By 1pm we couldn't muster the energy to climb, walk or even stagger up any more stairs or along any more paths. The heat and humidity had taken their toll, we were thrilled to have explored and enjoyed the areas we had visited, so off we went, with the wind blowing in our sweaty, hot faces, ( seriously, why would you want to hire a Lexus with iced water and cool towels when a tuk tuk and wind is so much cheaper?)and headed home.
Thoughts and Tips for Angkor Wat -
Do get up early for the sunrise, it's really worth it.
Wear good and sturdy shoes. Bring a hat with a brim.
Carry water, it's a long way back to the little stalls and it is so hot.
Bring money to use the toilets, they are not free.

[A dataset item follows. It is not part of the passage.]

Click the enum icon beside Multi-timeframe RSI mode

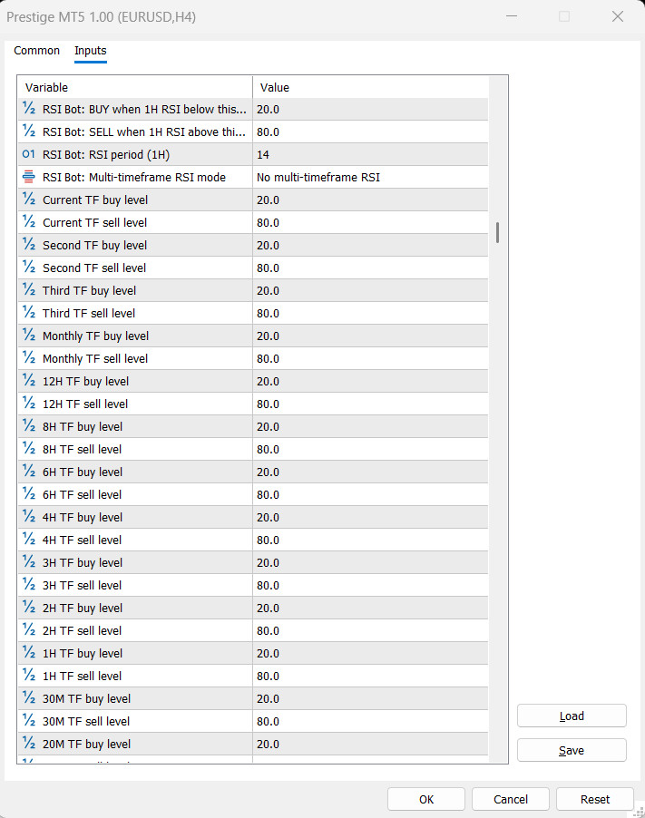coord(29,177)
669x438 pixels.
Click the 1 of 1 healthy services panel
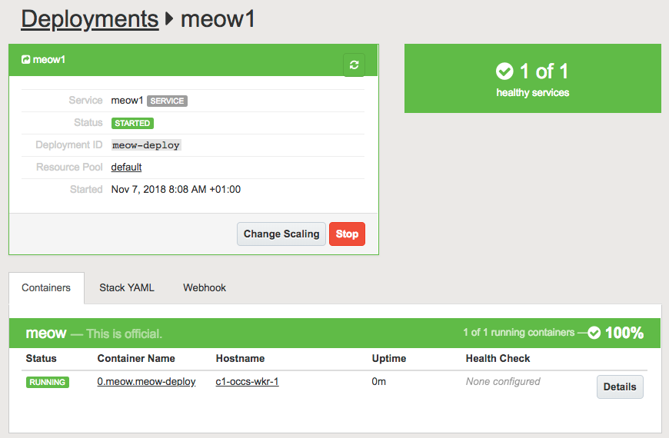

Expect to pay twice the price for food.
Buy a coffee from the stalls after sunrise, they work hard for little reward.
Be careful of the touts, not all the goods are priced well.
A tuk tuk is an easy, fun and cheap way to do this trip, the drivers are so knowledgeable.
There are dozens of guides you can hire to give you a tour or research the temples yourself first and do your own trip.
Don't 'over temple' - choose the ones you definitely want to see, and add to them if you feel like it.
Bring spare camera battery.
Enjoy every second, this is the most amazing place!!!!!